Quem o sr. apoia no 1° turno e como avalia o favoritismo de Lula?
Eu apoio o vencedor. Apoio quem for eleito. Se Lula for eleito terá meu apoio e dos demais brasileiros. Espero que se encerre essa polarização no momento que for eleito o presidente da República.
Como o sr. enxerga esse movimento pelo voto útil contra o Bolsonaro?
No 1° turno, a gente deve expressar as nossas vontades, independente do candidato ter mais ou menos chance. O 2° turno, tem uma característica mais plebiscitária. Sem o voto útil, podemos avaliar o candidato com o peso que ele realmente tem.
Em 2018, a classe médica apoiou em grande parte o Bolsonaro, muito em função da rejeição ao programa Mais Médicos, que trazia médicos cubanos para o Brasil. Como está o cenário entre os médicos agora?
Como médico e uma pessoa ativa na saúde, não me recordo que a comunidade médica tenha sentado e discutido quem apoiar. Algumas lideranças médicas se tornaram mais presentes e expuseram sua preferência pelo candidato Jair Bolsonaro. É bom lembrar que, com o episódio da facada, o assunto saúde acabou ganhando mais visibilidade.
O sr. defende a inclusão da cannabis medicinal no SUS?

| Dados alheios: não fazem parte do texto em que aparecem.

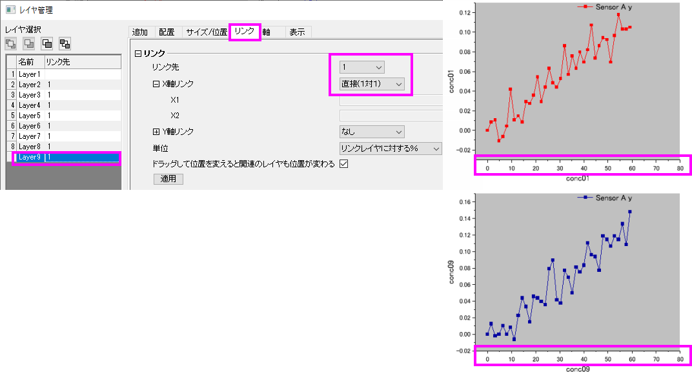Collapse the リンク group header

pos(138,54)
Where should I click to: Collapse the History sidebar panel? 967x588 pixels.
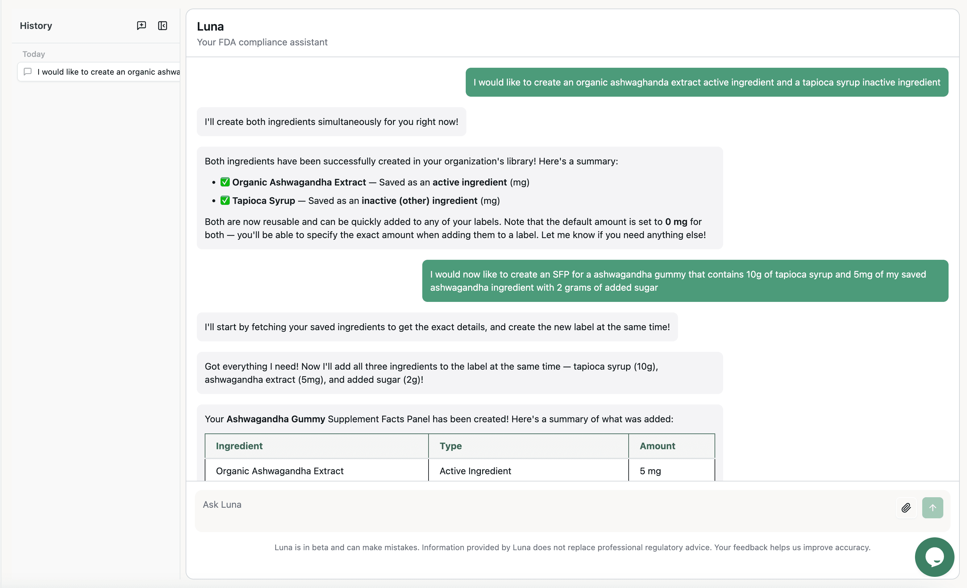tap(162, 26)
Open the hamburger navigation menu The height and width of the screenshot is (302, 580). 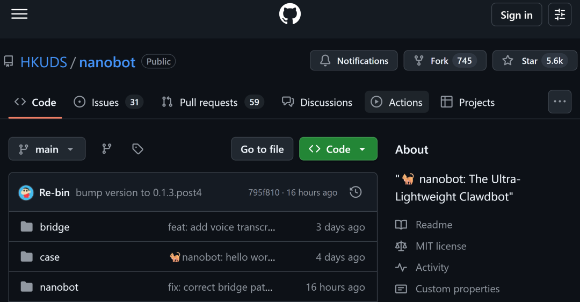(x=19, y=15)
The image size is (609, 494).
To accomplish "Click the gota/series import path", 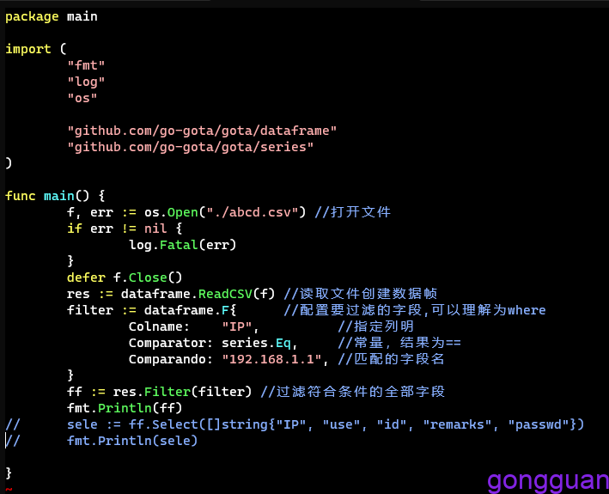I will click(x=190, y=147).
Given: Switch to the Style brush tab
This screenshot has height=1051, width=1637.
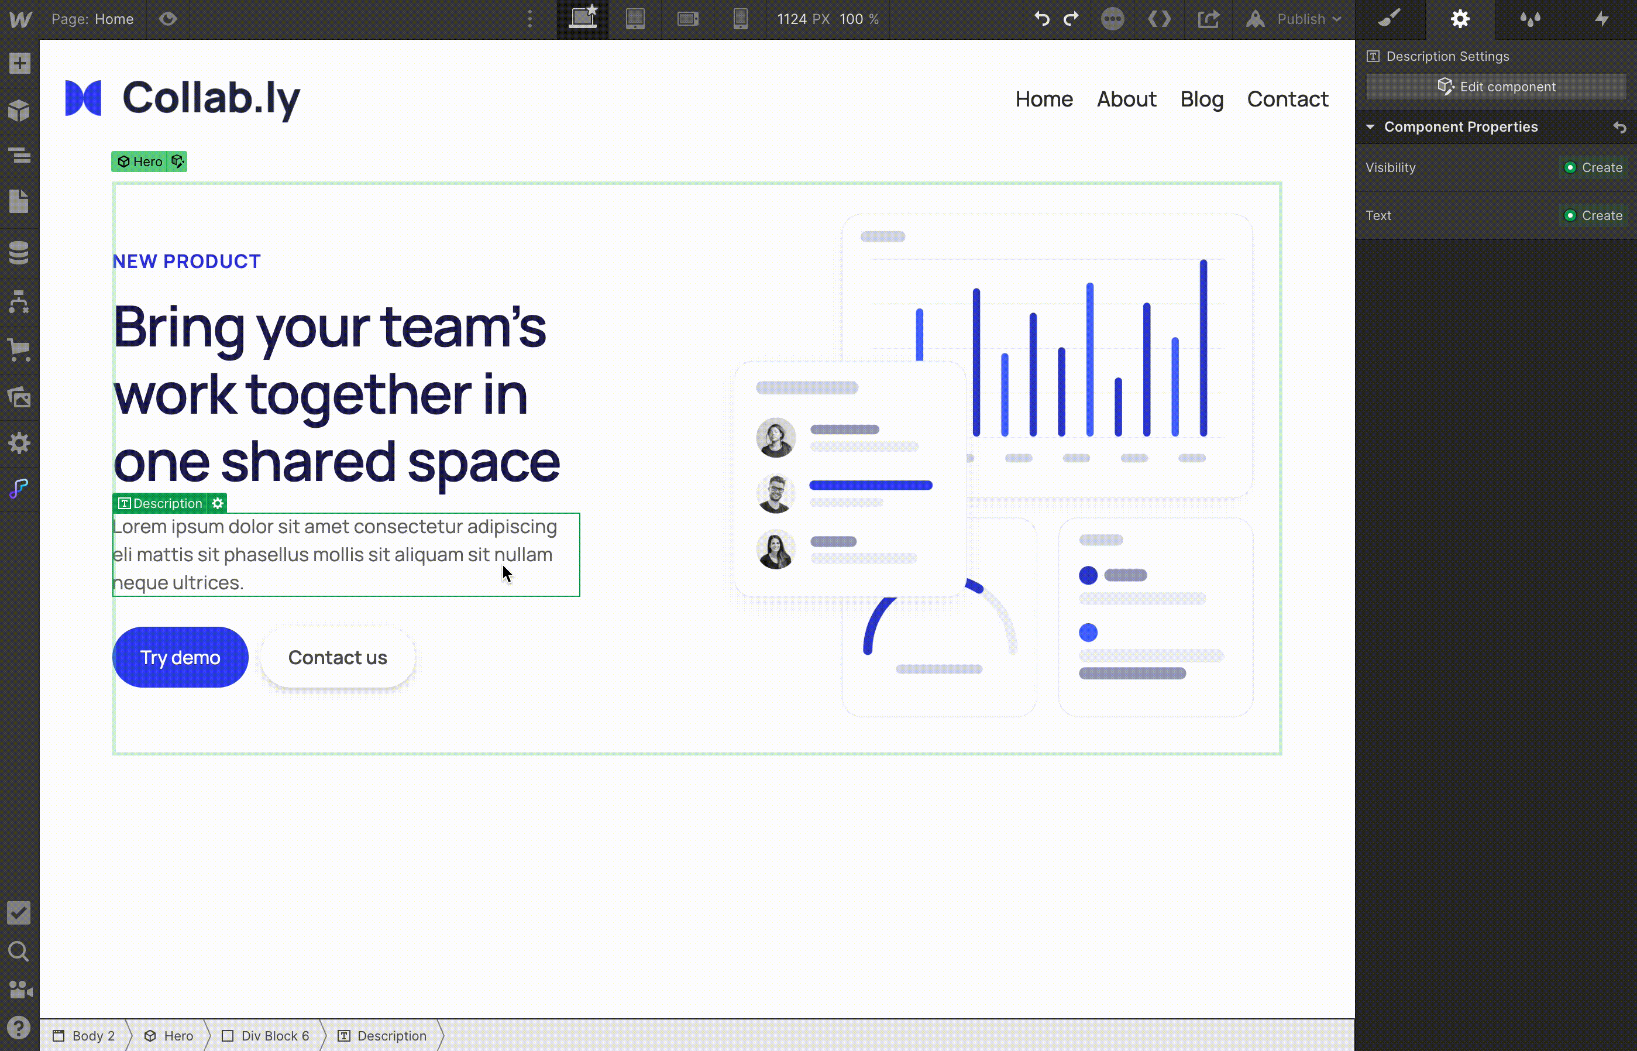Looking at the screenshot, I should [x=1389, y=18].
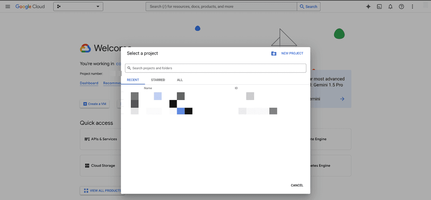431x200 pixels.
Task: Switch to the RECENT tab
Action: coord(133,80)
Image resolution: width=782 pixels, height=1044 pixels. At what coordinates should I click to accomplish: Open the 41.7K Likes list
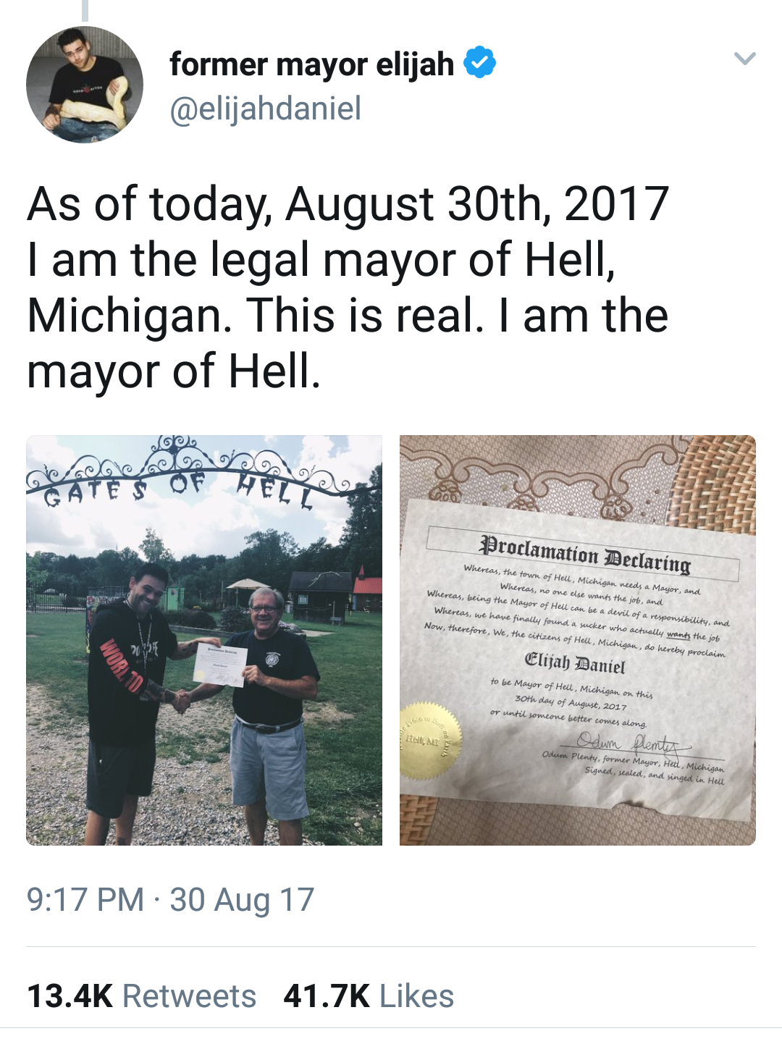click(369, 996)
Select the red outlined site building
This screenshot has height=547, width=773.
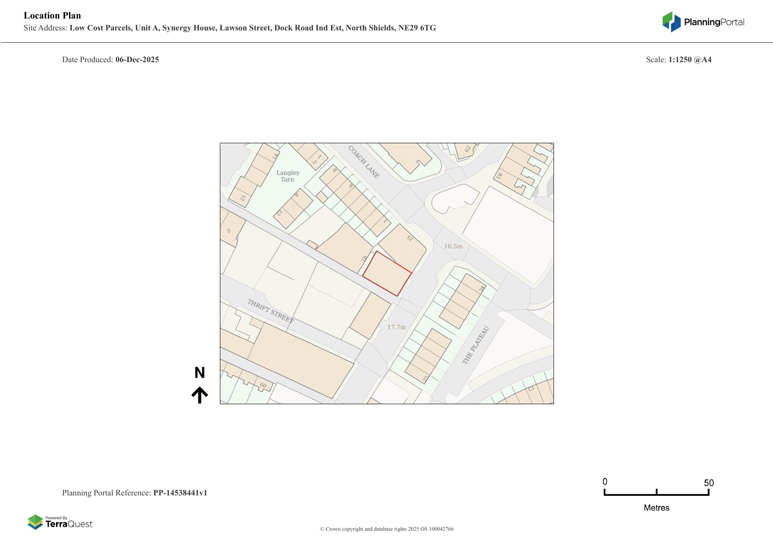pyautogui.click(x=387, y=274)
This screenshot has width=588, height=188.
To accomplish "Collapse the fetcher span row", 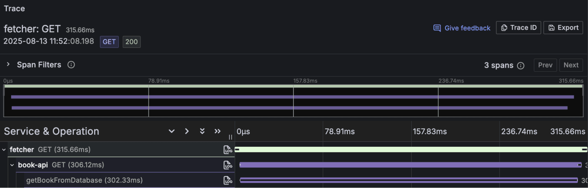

Os benefícios são muitos claros. Em epilepsia refratária aos tratamentos, que são milhões de pessoas, isso está comprovado. A utilização para tratamento paliativo e dor crônica também. E casos de depressão e ansiedade. Por que não criar condições de acesso para quem não tem condições financeiras?
A ascensão da direita radical e o discurso de ódio preocupam o sr?
O discurso de ódio me preocupa sempre em relação a todas as minorias. Para mim, ele é fruto de um movimento nacionalista que é uma resposta à globalização. A globalização não reduziu as desigualdades, mas surgiu como uma tentativa de melhorar o acesso a bens, insumos e serviços. Determinados países adotaram o tom nacionalista na defesa de interesses próprios. Não é incomum que esses nacionalistas, ao falar na sua defesa, façam um discurso de ódio.
Os sr. identifica traços deste discurso nacionalista no Bolsonaro?
Todo extremismo é ruim. A cultura nacionalista está na direita radical e na esquerda radical. Essa divisão de esquerda e direita devia ser uma pedra sepultada com o Muro de Berlim. Existem coisas boas dos dois lados.
Como recebeu o manifesto dos judeus pela democracia que defendeu voto no ex-presidente Lula?
A comunidade judaica é plural. Temos entre 120 ou 130 mil judeus. Essas pessoas não falam em nome da comunidade, mas eu os respeito.
Houve uso político da bandeira de Israel para atrair o voto evangélico?
Nós somos brasileiros. Por que usar a bandeira de um país? Não vejo necessidade disso. Não sei se foi algo premeditado, mas não faz sentido. Talvez tenha um dedo da comunidade evangélica. É bom lembrar que, ao contrário da comunidade judaica, a evangélica tem algumas dezenas de milhões de pessoa.